For each request you need to specify a method, address, and request body.


  • GET and POST requests can be used for queries

  • Mutations must use the POST method

The endpoint for the GraphQL API

https://<your host address>/graphql/

Shop and language are no special parameters to GraphQL, but will be taken from the environment after the OXID eShop resolved your hostname and parameters. If you happen to have a domain per subshop, query that domain. If you have a domain per language, query that domain. You could as an alternative also give the shp and lang paramters in the query string.

https://<your host address>/graphql/?shp=2&lang=1

A curl query would look something like this:

curl \
    -X POST \
    -H "Content-Type: application/json" \
    --data '{"query": "{token(username: \"user\", password: \"pass\")}"}' \


  • Content-Type must be application/json.

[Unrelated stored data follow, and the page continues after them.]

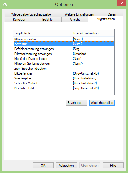Click the Dragon flame icon in title bar

[5, 5]
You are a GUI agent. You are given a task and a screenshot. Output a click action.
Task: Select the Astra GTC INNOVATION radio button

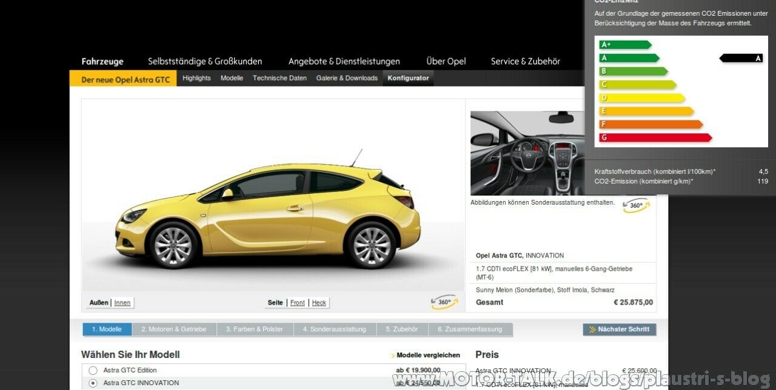pyautogui.click(x=93, y=383)
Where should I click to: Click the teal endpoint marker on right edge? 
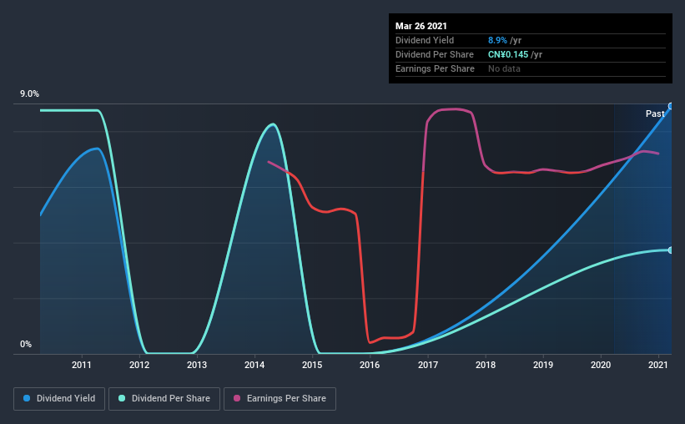(671, 250)
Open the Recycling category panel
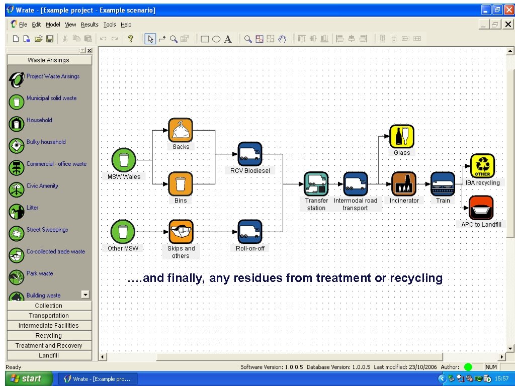 coord(49,335)
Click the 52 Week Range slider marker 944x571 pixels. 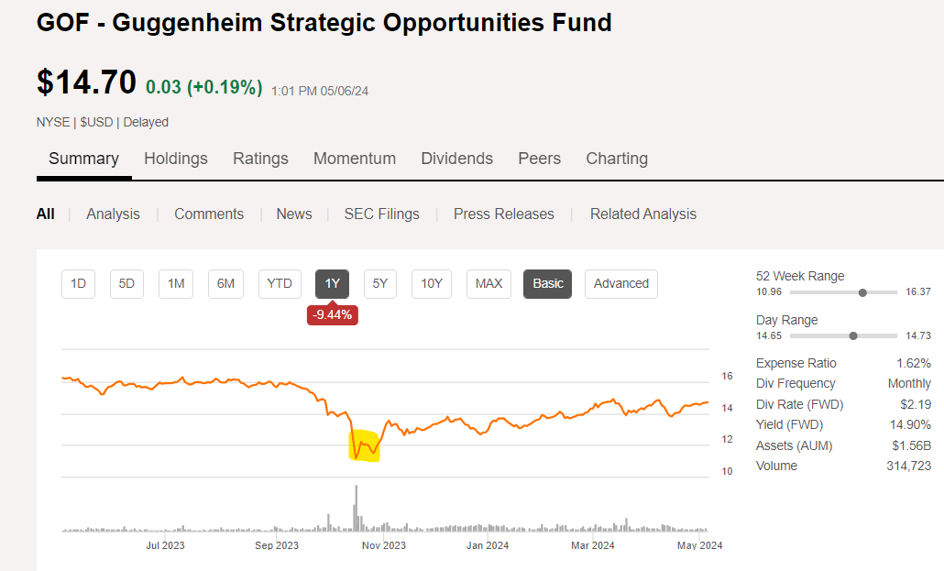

  • Authorization enables usage of a token to authenticate with the shop, for example:

curl \
    -X POST \
    -H "Content-Type: application/json" \
    -H "Authorization: Bearer <your jwt token>" \
    --data '{"query": "<your query>"}' \
    https://<your host address>/graphql/


In Altair, the option to set headers is topmost in the sidebar, as of writing.

Our API uses the Bearer authorization type. To obtain a JWT login token use the token query, along with the respective shop credentials.